Task item:
Among the records below, find each line that includes the string "next" and copy it.

Input data:
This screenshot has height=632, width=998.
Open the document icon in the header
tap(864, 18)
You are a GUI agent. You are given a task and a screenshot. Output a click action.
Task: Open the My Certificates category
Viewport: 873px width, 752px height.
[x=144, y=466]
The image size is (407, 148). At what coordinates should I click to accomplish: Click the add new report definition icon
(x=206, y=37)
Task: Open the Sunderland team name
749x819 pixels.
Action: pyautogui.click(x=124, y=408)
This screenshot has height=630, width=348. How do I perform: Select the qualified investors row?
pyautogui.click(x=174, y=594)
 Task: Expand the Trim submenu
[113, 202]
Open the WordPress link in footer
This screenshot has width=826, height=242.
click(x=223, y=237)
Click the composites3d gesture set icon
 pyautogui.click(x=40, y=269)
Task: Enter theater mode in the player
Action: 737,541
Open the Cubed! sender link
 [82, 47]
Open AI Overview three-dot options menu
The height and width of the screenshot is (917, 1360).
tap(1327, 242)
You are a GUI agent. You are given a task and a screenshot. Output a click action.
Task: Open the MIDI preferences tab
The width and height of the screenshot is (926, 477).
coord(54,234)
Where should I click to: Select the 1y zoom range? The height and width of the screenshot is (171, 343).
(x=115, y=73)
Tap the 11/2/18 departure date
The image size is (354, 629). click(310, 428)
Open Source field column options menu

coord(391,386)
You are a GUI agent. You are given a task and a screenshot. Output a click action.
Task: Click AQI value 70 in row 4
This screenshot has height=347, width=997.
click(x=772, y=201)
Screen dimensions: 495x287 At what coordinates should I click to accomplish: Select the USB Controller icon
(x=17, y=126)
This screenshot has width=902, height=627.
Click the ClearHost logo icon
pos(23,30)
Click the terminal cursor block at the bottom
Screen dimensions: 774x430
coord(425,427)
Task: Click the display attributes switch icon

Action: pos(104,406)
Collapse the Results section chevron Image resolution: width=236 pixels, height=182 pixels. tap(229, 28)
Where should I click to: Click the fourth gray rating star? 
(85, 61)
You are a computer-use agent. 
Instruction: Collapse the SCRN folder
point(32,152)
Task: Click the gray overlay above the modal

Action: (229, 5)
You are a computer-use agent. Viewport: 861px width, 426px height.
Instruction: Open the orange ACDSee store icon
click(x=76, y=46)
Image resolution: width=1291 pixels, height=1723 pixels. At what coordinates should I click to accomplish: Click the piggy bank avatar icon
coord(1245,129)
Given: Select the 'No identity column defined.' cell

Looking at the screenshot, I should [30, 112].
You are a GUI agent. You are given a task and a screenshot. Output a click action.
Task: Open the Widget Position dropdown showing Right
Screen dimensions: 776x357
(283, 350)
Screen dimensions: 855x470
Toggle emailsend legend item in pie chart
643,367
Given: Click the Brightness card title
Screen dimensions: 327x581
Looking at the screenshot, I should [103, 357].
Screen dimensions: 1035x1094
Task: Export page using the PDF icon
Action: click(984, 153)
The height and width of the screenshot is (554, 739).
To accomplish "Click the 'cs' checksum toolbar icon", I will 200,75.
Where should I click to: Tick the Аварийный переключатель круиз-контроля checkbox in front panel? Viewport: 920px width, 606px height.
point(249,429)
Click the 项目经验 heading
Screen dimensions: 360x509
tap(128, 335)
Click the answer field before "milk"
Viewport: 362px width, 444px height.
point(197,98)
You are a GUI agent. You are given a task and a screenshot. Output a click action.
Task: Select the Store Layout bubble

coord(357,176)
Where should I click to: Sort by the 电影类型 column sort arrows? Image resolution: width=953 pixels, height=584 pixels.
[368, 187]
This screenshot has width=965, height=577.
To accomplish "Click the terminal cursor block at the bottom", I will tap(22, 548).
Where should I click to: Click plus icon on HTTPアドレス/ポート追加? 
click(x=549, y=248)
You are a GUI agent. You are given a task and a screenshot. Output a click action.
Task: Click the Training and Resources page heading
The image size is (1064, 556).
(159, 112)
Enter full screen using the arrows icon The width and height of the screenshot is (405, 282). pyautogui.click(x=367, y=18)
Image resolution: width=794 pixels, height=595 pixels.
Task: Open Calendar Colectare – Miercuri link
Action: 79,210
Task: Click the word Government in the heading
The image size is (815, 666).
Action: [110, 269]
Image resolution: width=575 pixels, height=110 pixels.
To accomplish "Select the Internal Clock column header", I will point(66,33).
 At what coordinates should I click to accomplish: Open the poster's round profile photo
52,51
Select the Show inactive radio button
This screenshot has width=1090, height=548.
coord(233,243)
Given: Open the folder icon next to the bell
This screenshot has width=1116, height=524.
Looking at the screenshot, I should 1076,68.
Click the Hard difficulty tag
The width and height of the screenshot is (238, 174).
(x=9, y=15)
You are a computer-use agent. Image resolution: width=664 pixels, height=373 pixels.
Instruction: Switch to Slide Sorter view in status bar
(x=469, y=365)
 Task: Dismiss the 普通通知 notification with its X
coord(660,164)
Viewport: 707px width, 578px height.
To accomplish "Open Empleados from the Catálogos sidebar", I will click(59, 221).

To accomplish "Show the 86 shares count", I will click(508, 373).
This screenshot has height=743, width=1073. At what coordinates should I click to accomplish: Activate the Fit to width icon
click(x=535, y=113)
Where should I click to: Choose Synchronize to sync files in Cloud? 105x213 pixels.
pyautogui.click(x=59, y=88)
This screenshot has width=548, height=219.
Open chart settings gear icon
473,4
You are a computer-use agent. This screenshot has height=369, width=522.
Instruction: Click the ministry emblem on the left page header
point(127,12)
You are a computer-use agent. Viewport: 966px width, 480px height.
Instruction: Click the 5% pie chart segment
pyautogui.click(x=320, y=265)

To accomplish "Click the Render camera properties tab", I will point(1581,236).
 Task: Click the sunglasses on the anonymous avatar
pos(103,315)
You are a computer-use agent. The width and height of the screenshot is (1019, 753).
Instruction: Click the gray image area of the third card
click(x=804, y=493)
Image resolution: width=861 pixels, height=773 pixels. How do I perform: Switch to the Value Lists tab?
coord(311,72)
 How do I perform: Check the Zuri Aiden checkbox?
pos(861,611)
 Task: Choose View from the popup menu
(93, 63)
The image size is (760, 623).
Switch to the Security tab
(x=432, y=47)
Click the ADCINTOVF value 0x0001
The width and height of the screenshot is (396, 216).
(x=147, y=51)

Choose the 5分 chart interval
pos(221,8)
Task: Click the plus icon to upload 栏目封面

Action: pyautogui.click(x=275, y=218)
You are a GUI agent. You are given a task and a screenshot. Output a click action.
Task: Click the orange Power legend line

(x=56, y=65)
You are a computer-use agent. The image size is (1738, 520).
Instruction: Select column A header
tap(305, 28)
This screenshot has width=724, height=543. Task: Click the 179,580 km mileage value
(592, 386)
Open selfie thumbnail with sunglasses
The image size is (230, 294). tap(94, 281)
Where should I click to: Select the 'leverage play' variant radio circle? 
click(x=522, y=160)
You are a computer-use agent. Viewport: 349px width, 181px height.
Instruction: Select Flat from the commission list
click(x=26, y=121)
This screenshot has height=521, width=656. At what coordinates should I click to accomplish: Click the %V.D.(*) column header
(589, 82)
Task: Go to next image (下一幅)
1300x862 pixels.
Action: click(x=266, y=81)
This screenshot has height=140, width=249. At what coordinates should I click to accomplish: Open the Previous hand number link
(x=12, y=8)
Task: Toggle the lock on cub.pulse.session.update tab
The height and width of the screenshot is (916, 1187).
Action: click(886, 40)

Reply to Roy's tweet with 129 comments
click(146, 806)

Expected output:
Given: Open the folder icon next to the bell
Task: Go to next image (下一幅)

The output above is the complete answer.